= Seçilmiş bölüm =
___
Zekât Vermeyi Reddeden Sahâbe

Hazret-i Mevlânâ -kuddise sirruh-, dünya malına muhteris olup âhirete iflâs etmiş bir hâlde giden kimselerin hâline hayret ederek şöyle buyurur: “İnsana ne oluyor da altının ve dünya malının kölesi oluyor? Hak yolunda harcanmayanlar nedir? Neyi ifâde eder? Dünya malının esiri olarak onun kapısında yılan gibi kıvrılıp yerlerde sürünmek zilleti, insanı göklere eli boş gönderen bir sefâlet sebebi değil de nedir!..”

ZENGİN OLMAK İÇİN DUÂ İSTEYEN SAHÂBE

Kârun misâli mala-mülke esir olup mânevî sefâletin girdaplarında boğulan Sâlebe’nin hâli de, pek düşündürücü ve ibretli bir hâdisedir:

Medîne müslümanlarından olan Sâlebe’nin, mala-mülke karşı aşırı derecede hırsı vardı. Zengin olmak istiyordu. Bunun için Rasûlullâh -sallallâhu aleyhi ve sellem-’den duâ istedi.

Onun bu talebine Allâh Rasûlü -sallallâhu aleyhi ve sellem- şöyle cevap verdi:

“–Şükrünü edâ edebileceğin az mal, şükrünü edâ edemeyeceğin çok maldan hayırlıdır...”

Bu ifâde üzerine isteğinden vazgeçen Sâlebe, bir müddet sonra hırsının yeniden depreşmesi ile tekrar Rasûlullâh -sallallâhu aleyhi ve sellem-’e gelip:

“–Yâ Rasûlallâh! Duâ et de zengin olayım!” dedi.

Bu sefer de Hazret-i Peygamber -sallallâhu aleyhi ve sellem- şöyle buyurdu:

“–Ben senin için kâfî bir örnek değil miyim? Allâh’a yemîn ederim ki, isteseydim şu dağlar altın ve gümüş olarak arkamdan akıp geleceklerdi; fakat ben müstağnî kaldım.”

Sâlebe, yine isteğinden vazgeçti. Fakat içindeki ihtiras fırtınası dinmiyordu. Kendi kendine: “Zengin olursam, fakir fukarâya yardım eder, daha çok ecre nâil olurum!” şeklinde bir düşünceye kapılarak ve nefsinin şiddetli talebine yenilmiş olarak üçüncü kez Hazret-i Peygamber -sallallâhu aleyhi ve sellem-’in yanına gitti ve:

“–Seni hak peygamber olarak gönderene yemîn ederim ki, eğer zengin olursam, fakir fukarâyı koruyacak, her hak sâhibine hakkını vereceğim!..” dedi.

Bu bitmek bilmeyen ısrarlı talep karşısında Allâh Rasûlü -sallallâhu aleyhi ve sellem-:

“–Yâ Rabbî! Sâlebe’ye istediği dünyalığı ver!” diye duâ etti.
___
= Mevcut veriler =
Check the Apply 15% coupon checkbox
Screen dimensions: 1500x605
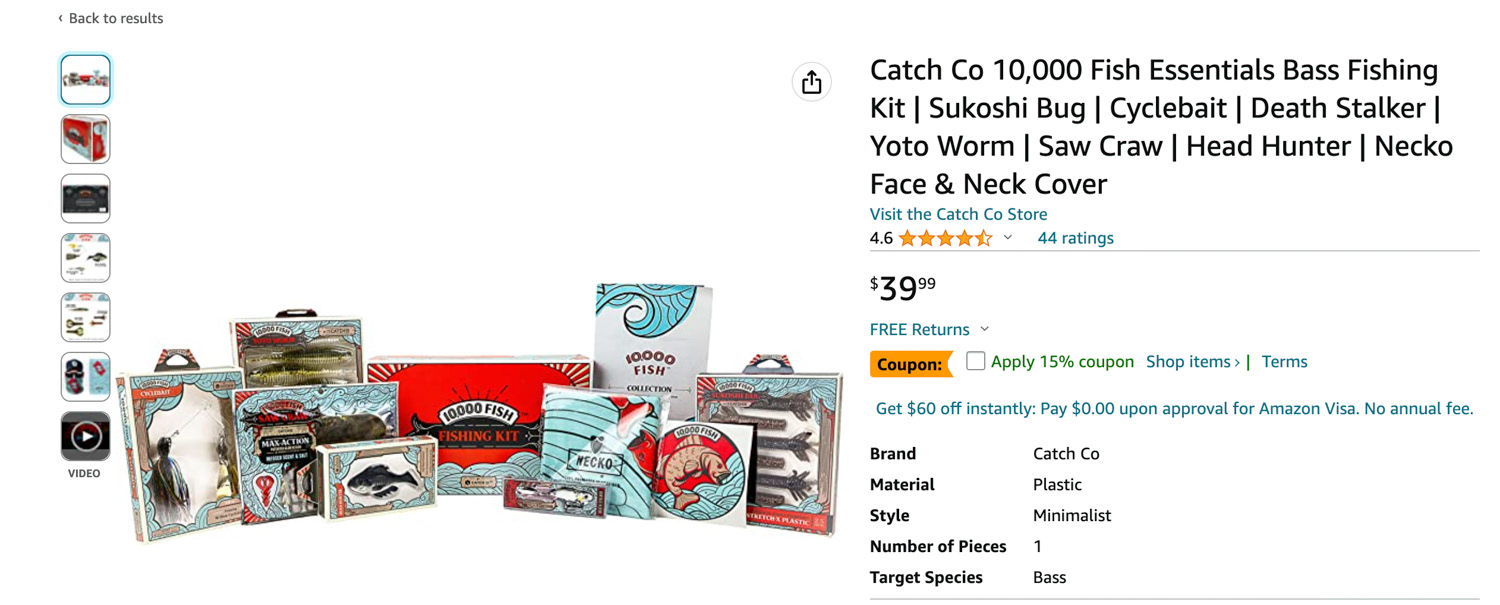[976, 361]
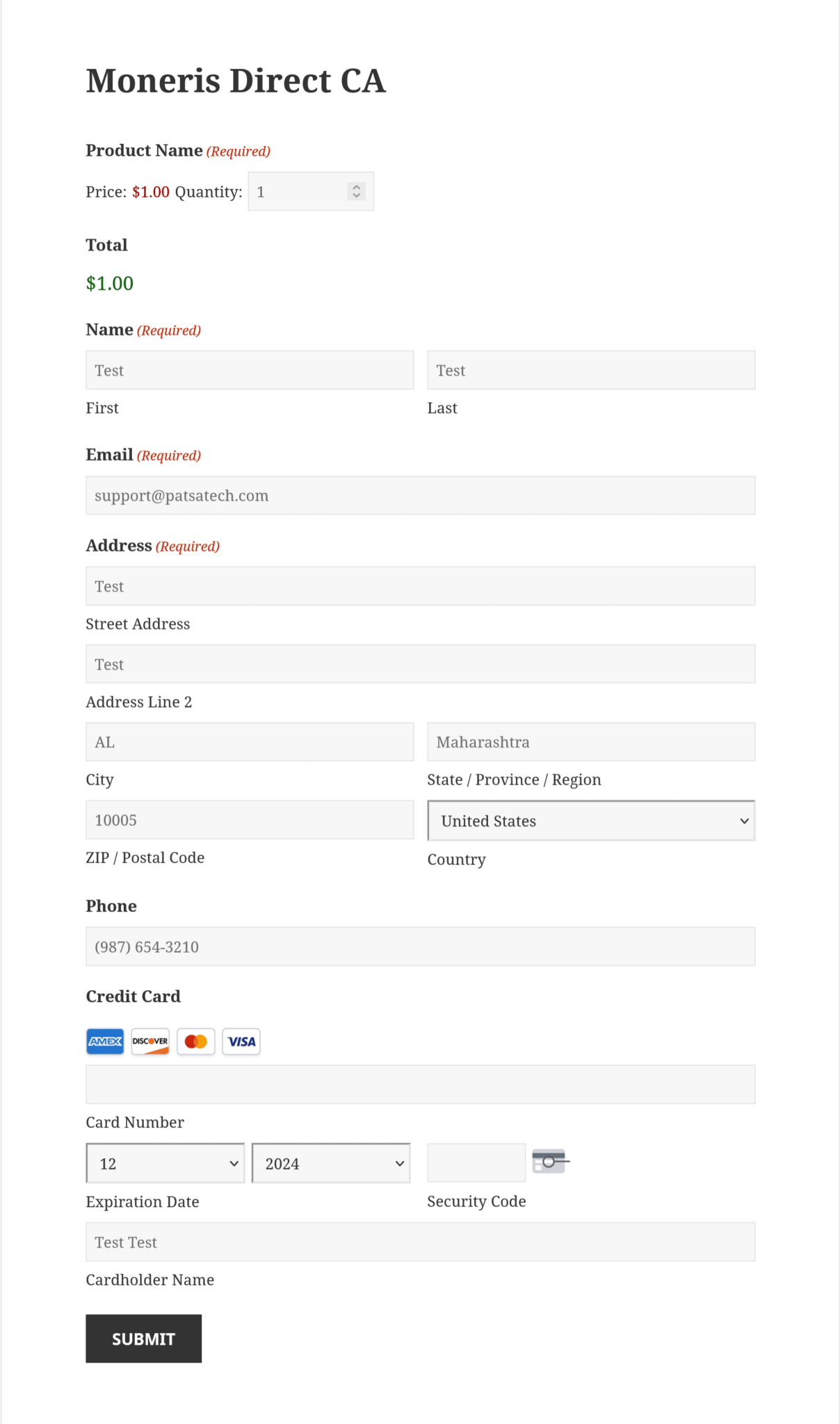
___
= Yapılacaklar =
A – Seçilmiş bölümün "Bu sefer de" ile başlayıp "diye duâ etti." ile biten kısmını olduğu gibi yazdırın.
B – Seçilmiş bölüme göre Sâlebe, zengin olmak için duâ istemek üzere Hazret-i Peygamber'in yanına kaç kez gitti?
C – Seçilmiş bölümdeki "Medîne müslümanlarından olan Sâlebe’nin, mala-mülke karşı aşırı derecede hırsı vardı." cümlesini İngilizceye çevirin.

= Alıştırma sonuçları =
A –
Bu sefer de Hazret-i Peygamber -sallallâhu aleyhi ve sellem- şöyle buyurdu:

“–Ben senin için kâfî bir örnek değil miyim? Allâh’a yemîn ederim ki, isteseydim şu dağlar altın ve gümüş olarak arkamdan akıp geleceklerdi; fakat ben müstağnî kaldım.”

Sâlebe, yine isteğinden vazgeçti. Fakat içindeki ihtiras fırtınası dinmiyordu. Kendi kendine: “Zengin olursam, fakir fukarâya yardım eder, daha çok ecre nâil olurum!” şeklinde bir düşünceye kapılarak ve nefsinin şiddetli talebine yenilmiş olarak üçüncü kez Hazret-i Peygamber -sallallâhu aleyhi ve sellem-’in yanına gitti ve:

“–Seni hak peygamber olarak gönderene yemîn ederim ki, eğer zengin olursam, fakir fukarâyı koruyacak, her hak sâhibine hakkını vereceğim!..” dedi.

Bu bitmek bilmeyen ısrarlı talep karşısında Allâh Rasûlü -sallallâhu aleyhi ve sellem-:

“–Yâ Rabbî! Sâlebe’ye istediği dünyalığı ver!” diye duâ etti.

B – Üç kez.

C – Sâlebe, one of the Muslims of Medina, had an excessive greed for wealth and property.